INFORMATION SHOWN START
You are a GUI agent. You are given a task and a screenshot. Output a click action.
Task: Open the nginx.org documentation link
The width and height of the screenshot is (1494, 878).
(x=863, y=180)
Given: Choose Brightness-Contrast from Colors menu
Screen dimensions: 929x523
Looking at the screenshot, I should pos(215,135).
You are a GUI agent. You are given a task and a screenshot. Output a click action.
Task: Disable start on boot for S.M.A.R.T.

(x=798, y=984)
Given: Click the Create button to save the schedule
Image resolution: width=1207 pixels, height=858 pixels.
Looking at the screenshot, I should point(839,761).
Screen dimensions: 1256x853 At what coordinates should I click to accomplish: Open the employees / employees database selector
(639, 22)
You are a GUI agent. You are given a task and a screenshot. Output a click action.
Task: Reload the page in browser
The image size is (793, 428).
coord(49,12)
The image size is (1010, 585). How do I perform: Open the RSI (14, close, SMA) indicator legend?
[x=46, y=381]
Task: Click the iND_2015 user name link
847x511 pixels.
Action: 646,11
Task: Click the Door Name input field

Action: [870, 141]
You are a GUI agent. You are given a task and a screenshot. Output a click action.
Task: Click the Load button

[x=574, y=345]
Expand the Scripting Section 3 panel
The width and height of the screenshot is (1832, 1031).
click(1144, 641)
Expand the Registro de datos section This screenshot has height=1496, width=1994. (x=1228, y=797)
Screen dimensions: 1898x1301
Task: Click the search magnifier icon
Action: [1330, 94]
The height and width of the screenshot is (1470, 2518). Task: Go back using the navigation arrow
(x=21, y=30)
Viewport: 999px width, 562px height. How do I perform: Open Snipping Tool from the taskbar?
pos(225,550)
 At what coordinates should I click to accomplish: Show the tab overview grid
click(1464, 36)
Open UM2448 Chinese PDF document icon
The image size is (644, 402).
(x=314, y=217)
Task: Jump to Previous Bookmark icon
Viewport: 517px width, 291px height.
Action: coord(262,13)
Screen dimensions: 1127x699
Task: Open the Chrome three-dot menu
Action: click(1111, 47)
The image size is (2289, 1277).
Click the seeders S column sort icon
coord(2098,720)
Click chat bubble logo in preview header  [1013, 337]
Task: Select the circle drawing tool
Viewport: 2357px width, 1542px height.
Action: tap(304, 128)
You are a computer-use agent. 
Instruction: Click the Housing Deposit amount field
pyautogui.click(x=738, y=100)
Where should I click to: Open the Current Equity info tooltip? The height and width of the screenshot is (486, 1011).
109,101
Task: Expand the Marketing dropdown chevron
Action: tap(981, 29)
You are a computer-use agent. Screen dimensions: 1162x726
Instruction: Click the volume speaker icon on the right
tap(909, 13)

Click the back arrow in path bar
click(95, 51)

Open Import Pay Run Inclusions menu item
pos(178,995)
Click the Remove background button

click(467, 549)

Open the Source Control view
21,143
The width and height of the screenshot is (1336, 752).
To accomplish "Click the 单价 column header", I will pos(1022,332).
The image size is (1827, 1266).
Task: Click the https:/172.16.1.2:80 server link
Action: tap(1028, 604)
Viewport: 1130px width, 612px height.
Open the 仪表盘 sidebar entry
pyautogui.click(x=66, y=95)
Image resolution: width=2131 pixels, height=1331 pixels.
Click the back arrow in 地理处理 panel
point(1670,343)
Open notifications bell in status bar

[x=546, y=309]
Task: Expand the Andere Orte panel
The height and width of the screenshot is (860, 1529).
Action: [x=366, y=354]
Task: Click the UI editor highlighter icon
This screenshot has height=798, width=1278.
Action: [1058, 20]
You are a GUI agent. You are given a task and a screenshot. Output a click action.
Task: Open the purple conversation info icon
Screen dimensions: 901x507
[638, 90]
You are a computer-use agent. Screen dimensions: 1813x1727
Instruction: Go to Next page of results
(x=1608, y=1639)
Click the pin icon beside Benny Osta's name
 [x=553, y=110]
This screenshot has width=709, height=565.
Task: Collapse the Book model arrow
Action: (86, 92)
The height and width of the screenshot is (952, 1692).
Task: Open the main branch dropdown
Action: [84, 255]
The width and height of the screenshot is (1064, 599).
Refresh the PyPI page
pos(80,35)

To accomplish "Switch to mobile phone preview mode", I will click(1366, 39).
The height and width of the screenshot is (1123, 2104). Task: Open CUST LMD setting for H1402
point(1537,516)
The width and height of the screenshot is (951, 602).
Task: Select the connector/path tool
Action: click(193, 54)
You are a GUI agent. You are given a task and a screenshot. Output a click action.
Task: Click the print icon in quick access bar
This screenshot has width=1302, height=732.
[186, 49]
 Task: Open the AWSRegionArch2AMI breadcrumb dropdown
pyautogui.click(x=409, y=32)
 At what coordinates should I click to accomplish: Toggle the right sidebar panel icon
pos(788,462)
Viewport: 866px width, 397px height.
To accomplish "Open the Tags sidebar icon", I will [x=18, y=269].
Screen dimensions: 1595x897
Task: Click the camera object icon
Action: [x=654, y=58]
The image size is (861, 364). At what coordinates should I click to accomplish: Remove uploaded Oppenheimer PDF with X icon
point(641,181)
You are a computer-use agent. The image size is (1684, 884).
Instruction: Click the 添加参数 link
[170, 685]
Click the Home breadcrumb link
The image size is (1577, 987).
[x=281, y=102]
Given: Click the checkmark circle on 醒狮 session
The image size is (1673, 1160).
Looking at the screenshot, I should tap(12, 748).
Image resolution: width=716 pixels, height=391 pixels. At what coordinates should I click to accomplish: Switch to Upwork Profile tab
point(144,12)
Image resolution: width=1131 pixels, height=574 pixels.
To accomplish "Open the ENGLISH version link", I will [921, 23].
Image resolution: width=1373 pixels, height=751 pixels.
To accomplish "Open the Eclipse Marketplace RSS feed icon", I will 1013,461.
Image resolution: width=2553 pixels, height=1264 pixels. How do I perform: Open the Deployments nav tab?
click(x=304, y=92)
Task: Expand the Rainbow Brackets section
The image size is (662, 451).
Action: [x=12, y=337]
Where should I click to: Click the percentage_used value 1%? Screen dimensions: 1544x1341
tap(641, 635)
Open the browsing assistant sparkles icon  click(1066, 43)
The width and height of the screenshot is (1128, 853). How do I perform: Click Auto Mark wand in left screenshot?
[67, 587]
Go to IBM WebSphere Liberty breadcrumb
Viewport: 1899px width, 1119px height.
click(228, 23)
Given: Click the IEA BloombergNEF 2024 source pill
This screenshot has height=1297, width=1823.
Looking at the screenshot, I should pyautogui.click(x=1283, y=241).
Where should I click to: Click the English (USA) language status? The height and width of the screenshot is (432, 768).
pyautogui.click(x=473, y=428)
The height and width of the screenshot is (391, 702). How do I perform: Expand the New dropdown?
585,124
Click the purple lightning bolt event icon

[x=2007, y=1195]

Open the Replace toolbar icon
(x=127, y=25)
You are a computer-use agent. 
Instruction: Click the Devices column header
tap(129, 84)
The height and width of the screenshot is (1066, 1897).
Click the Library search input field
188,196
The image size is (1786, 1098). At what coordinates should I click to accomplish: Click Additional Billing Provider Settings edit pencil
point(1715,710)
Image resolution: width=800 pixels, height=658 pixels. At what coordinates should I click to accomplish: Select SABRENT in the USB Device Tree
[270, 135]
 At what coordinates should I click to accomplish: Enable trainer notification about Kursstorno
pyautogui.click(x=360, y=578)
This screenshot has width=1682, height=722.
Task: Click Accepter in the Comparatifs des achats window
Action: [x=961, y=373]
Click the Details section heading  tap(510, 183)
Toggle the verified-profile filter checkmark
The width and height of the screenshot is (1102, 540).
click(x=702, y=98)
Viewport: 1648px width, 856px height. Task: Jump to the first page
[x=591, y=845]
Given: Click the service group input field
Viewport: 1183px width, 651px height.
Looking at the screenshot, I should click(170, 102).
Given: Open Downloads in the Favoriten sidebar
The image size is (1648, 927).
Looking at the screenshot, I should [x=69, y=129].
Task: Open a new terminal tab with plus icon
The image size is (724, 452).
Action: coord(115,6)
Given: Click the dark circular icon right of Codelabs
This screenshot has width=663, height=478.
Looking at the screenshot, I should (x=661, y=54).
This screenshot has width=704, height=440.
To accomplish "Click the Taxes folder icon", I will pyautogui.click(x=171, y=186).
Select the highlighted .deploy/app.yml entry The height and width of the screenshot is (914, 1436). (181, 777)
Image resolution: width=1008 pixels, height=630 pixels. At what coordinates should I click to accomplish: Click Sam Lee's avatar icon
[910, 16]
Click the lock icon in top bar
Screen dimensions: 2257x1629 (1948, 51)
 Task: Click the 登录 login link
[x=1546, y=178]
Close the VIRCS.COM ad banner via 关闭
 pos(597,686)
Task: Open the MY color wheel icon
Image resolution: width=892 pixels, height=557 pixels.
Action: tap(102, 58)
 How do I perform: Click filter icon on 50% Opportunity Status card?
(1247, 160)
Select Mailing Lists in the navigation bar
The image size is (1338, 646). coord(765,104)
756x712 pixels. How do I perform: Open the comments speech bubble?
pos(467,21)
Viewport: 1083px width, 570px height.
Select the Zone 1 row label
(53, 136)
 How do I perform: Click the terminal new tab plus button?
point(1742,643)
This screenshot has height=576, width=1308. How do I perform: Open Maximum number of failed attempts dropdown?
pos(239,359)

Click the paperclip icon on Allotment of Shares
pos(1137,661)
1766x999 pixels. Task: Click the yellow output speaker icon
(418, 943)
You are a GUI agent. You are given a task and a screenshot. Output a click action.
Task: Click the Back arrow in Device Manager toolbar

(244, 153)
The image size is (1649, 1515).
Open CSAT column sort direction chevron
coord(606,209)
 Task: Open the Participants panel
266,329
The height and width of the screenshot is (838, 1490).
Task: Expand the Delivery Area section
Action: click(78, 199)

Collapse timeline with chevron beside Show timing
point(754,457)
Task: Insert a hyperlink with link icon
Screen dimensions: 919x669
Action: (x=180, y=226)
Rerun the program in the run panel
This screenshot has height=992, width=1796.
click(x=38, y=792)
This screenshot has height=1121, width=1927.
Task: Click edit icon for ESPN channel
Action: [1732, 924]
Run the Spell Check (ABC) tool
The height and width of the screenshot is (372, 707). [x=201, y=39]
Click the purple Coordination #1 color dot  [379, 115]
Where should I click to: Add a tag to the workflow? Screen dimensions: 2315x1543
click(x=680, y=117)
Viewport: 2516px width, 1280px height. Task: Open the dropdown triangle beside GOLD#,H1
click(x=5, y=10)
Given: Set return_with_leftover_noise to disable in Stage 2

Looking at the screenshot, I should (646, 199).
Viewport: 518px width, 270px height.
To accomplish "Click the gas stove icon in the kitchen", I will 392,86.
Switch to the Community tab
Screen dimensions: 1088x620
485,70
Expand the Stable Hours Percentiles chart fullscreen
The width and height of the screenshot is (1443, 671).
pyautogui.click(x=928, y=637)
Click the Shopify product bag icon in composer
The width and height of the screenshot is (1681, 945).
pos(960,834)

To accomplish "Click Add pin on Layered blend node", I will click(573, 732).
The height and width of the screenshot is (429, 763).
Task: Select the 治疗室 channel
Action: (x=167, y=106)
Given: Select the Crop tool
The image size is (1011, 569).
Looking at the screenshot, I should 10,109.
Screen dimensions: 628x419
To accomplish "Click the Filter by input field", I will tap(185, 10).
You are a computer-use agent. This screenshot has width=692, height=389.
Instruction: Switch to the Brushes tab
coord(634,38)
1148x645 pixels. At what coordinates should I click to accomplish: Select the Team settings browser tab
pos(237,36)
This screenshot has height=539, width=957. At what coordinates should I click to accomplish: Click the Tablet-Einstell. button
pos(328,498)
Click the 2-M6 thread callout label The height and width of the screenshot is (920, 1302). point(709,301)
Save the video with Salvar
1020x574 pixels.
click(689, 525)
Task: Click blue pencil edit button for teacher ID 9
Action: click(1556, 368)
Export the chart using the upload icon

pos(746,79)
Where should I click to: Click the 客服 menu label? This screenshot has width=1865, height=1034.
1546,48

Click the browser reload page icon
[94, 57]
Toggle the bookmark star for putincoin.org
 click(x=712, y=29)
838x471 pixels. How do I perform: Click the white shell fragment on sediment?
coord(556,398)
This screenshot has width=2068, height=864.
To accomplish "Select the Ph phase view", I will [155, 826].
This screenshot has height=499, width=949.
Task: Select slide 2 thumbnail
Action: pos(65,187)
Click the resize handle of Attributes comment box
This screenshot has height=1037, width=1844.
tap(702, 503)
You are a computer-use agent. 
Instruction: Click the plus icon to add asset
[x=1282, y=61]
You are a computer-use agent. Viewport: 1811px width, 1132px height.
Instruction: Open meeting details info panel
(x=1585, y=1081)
INFORMATION SHOWN END
▶ **ACTIVITY**
Look through the entries above and count each line holding "checkmark"; report the count alone.

▶ **TASK RESPONSE**
2